Surveys show people are happy with their rubbish collection, the libraries and swimming pools, but they don't like the council. There's a communications job needed there, but people hate "PR" too.
A two-thirds majority of surveyed Aucklanders have also said they support a climate action targeted rate. We do seem to want something done, even if the idea of leaving the car at home has not yet caught on widely.
Working out what to do – having a council determined to find the best way forward on climate action, keeping the infrastructure pipeline flowing and controlling the budget – that's what we're voting on this election.
Richard Hills is a sitting councillor from North Shore and chair of the council's climate change and environment committee. He told the Devonport meeting that while various candidates had belittled the climate action plan, all councillors and all local boards had voted for it.
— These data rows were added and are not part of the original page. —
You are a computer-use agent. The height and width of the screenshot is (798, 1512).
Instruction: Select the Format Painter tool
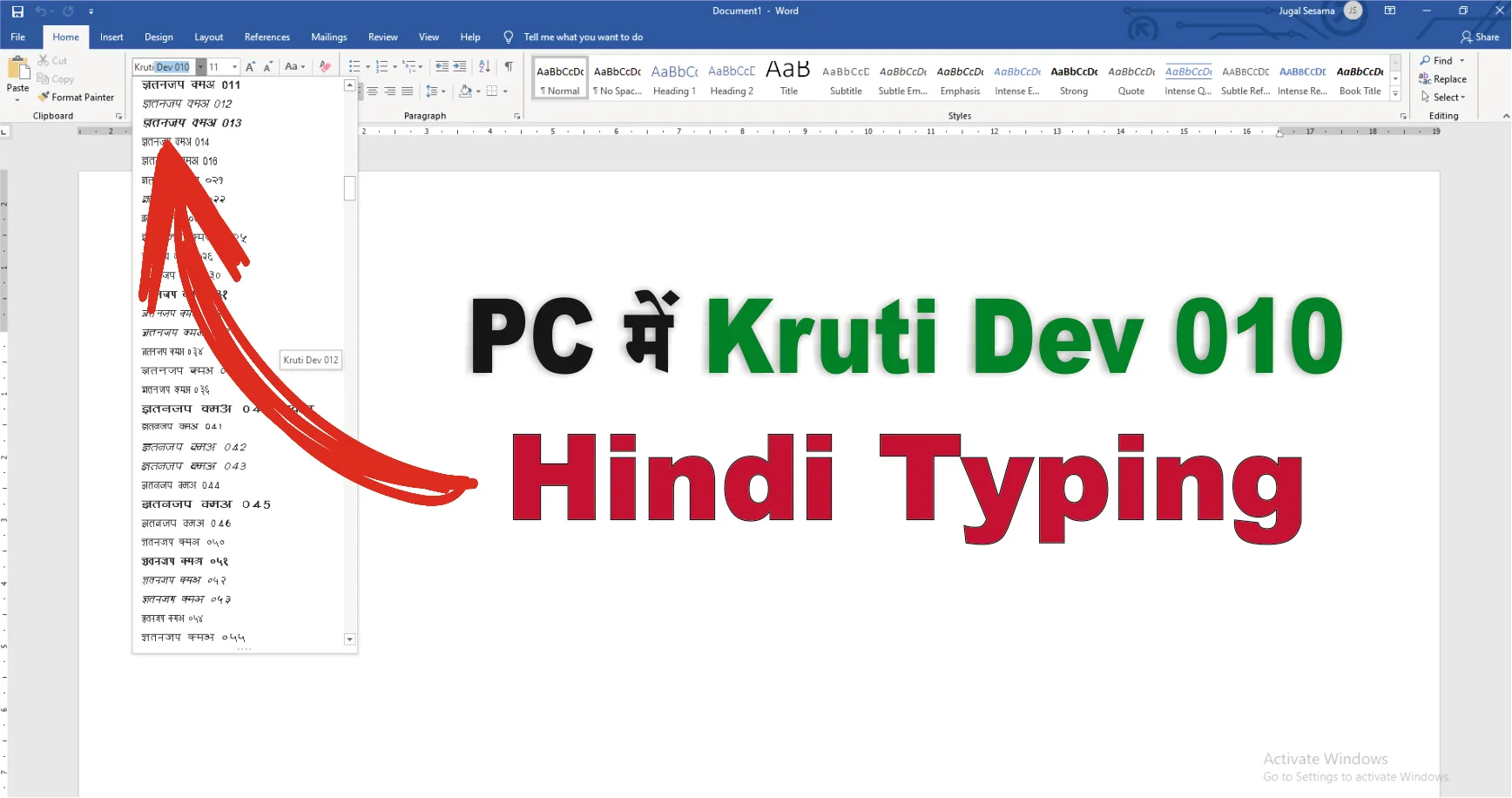point(77,97)
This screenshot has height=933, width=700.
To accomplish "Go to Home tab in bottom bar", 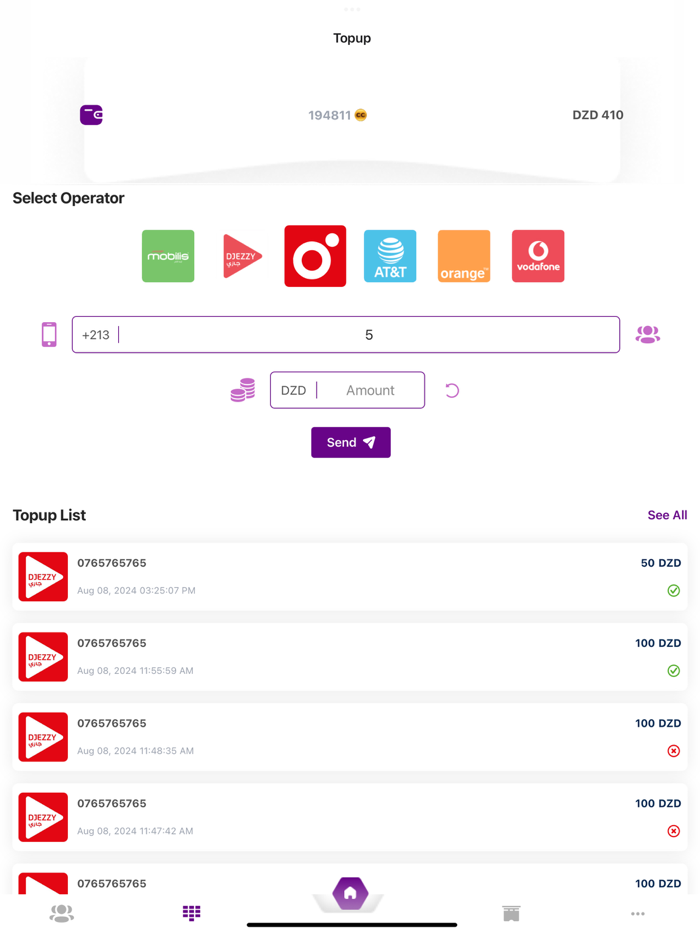I will [350, 893].
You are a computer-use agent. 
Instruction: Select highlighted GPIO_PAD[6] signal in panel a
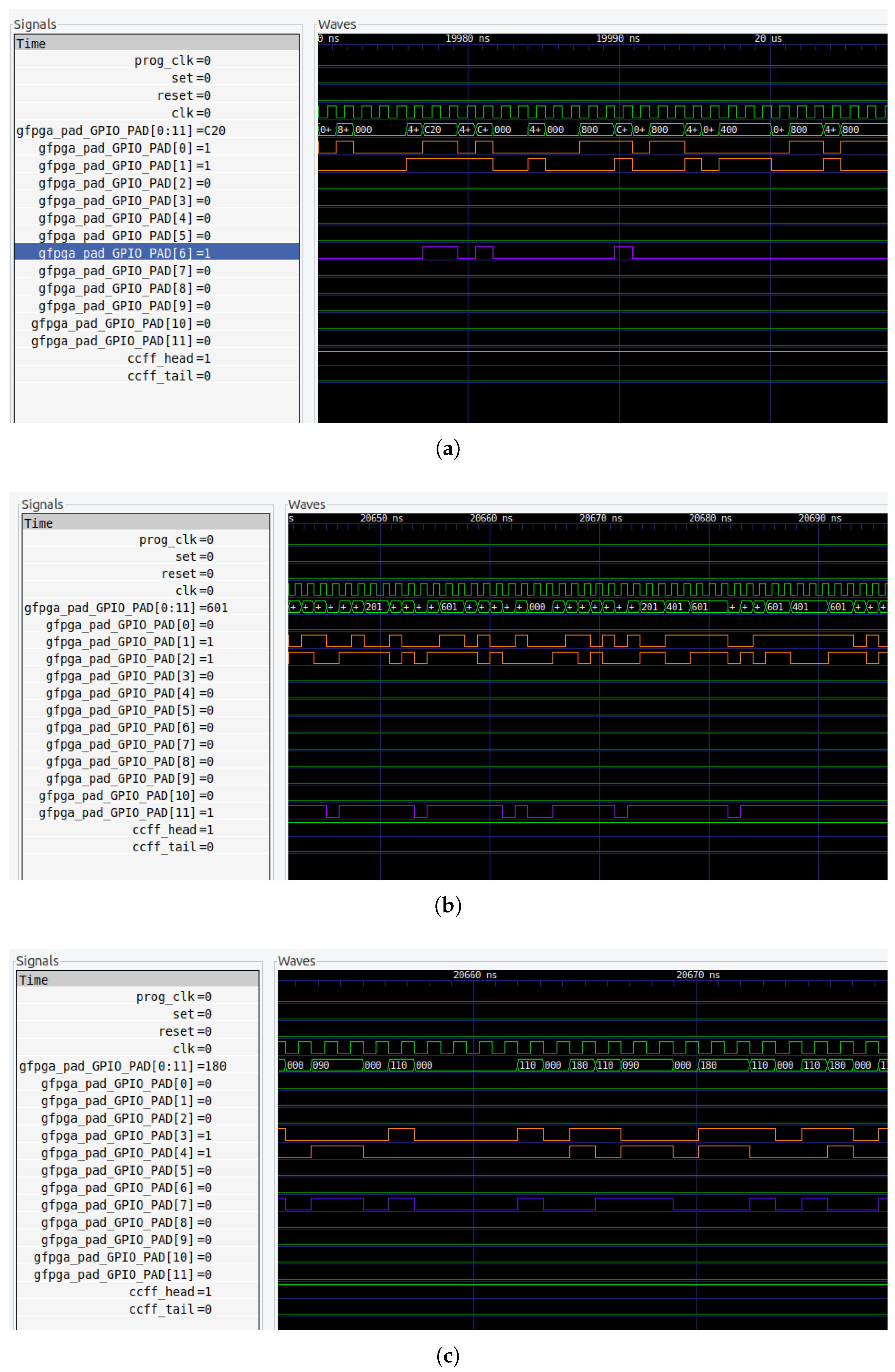click(x=124, y=253)
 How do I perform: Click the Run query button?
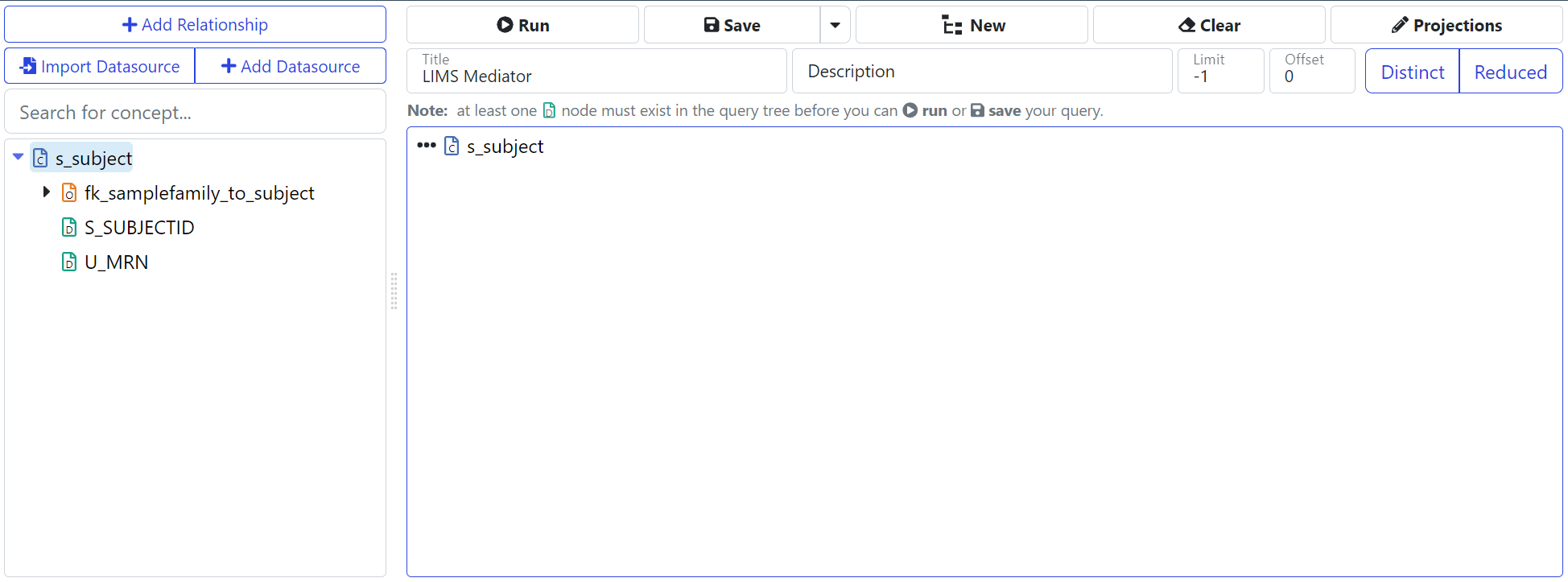(x=522, y=25)
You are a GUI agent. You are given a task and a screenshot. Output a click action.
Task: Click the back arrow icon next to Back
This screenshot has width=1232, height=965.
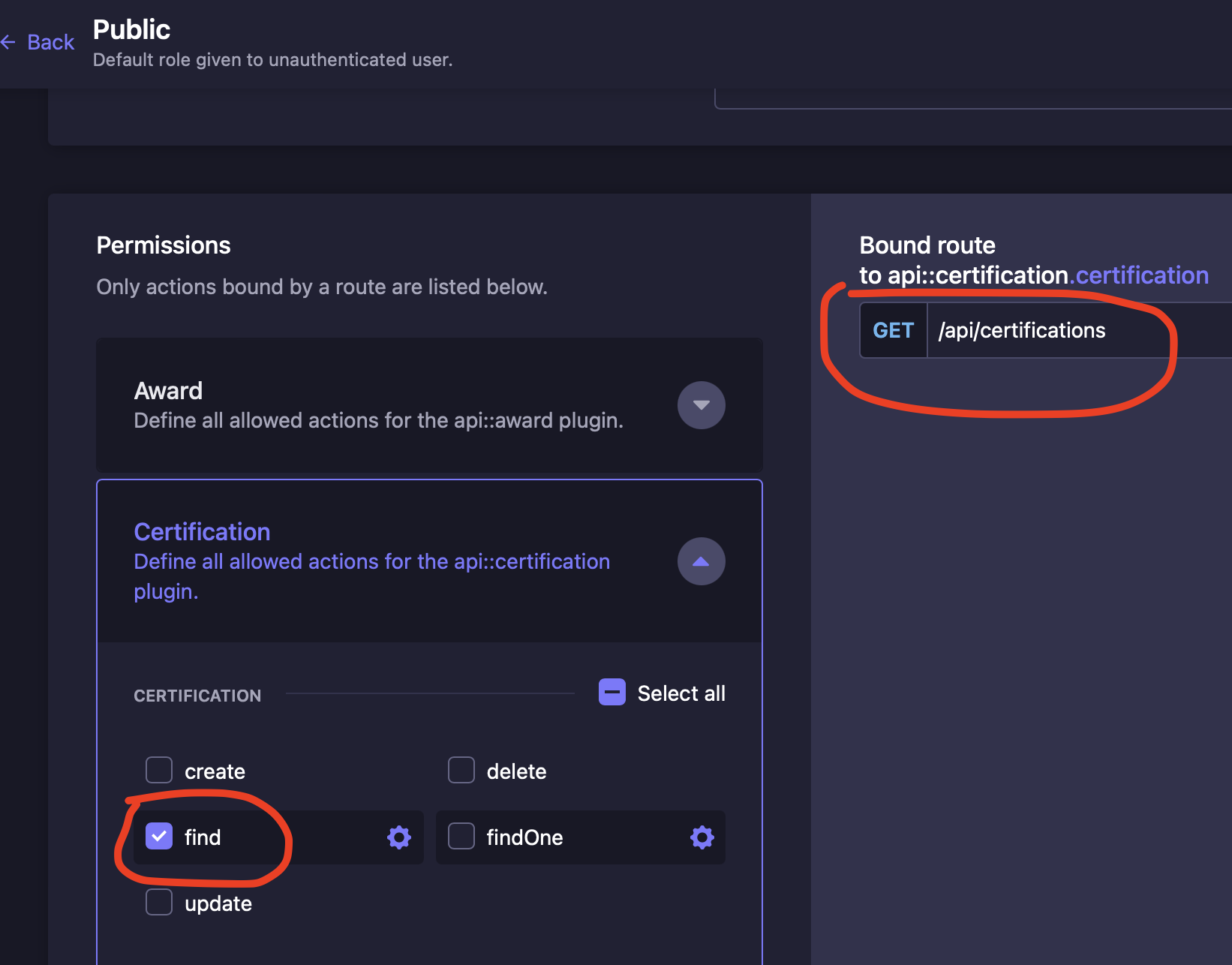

People complain nothing is being done for the Shore, he said, but said they were working now on how to get ferry frequencies back up, and he was proud they had secured $50 million for the development of Lake Rd. He talked about the work they're doing on kauri dieback and the "systematic improvement" they're making to water quality on the Shore after "decades of underinvestment".
In Milford, George Wood claimed, "The water problems on the Shore are not being addressed." There were water-related roadworks in the streets right outside the very hall in which we were sitting.
Julie Fairey is the Puketāpapa local board chair and a candidate for Eden-Albert-Puketāpapa councillor. She told the Rocket Park meeting how proud she was of the redevelopment of Walmsley Park in Mt Roskill. It's part of the green string of parkland along the course of Te Auaunga/Oakley Creek.
The stream used to be a concrete-lined canal, surrounded by rough grass and a few scraggly trees.
"We re-established the stream around the hard basalt: The water told the builders where it wanted to go." They planted new grass, natives and fruit trees, laid out lovely wide shared paths for cycling and walking, and installed artworks and some highly inventive play areas.
What used to be a barren, dangerous area is now a beautiful and very popular park.
"There are eels," said Fairey. "And when it rains heavily, that land will flood. We designed the stormwater system for that to happen: The water will cover the park and the streets instead of getting into the houses."
Local boards are important. Council has projects like that on its books, for sites all over the city. Local boards make them happen.
Don't vote for people who complain all the time about how they're being ignored. Vote for people with the attitude and skills to get things done.
Chris Darby, also a North Shore councillor and chair of the planning committee, is the architect for much of the progress they're making. He told the meeting he believed "every Aucklander should be able to move around easily", but to do that we need to "improve public transport so radically that we all want to use it".
He said we have a "car-dependent culture" and the next council will have to be a "climate council, courageous and disciplined and able to see the climate through the eyes of our children".
On the Shore, they go at each other a bit.
George Wood in Milford: "The 3.5 per cent rates rise is too much."
Richard Hills: "George, your local board voted for it. All of them did."
Trish Deans, on the Devonport-Takapuna board, told the Devonport meeting the new housing density rules will mean five-storey buildings can be built behind Victoria Rd.
Chris Darby: "That's wrong."
Deans: "It's right."
Darby: "It's disingenuous for you to say that. We need integrity in this contest."
Then there are the candidates who have their own ideas altogether.
Raymond Tan, also standing in the North Shore ward: "We need more roads because cycling and public transport doesn't make sense when you're escaping a wildfire."
Grant Mountjoy, a Rock the Vote candidate for the Waitematā Local Board: "I've been told there's a plan for a cycleway on the harbour bridge. Has anyone thought about how many people will jump off?"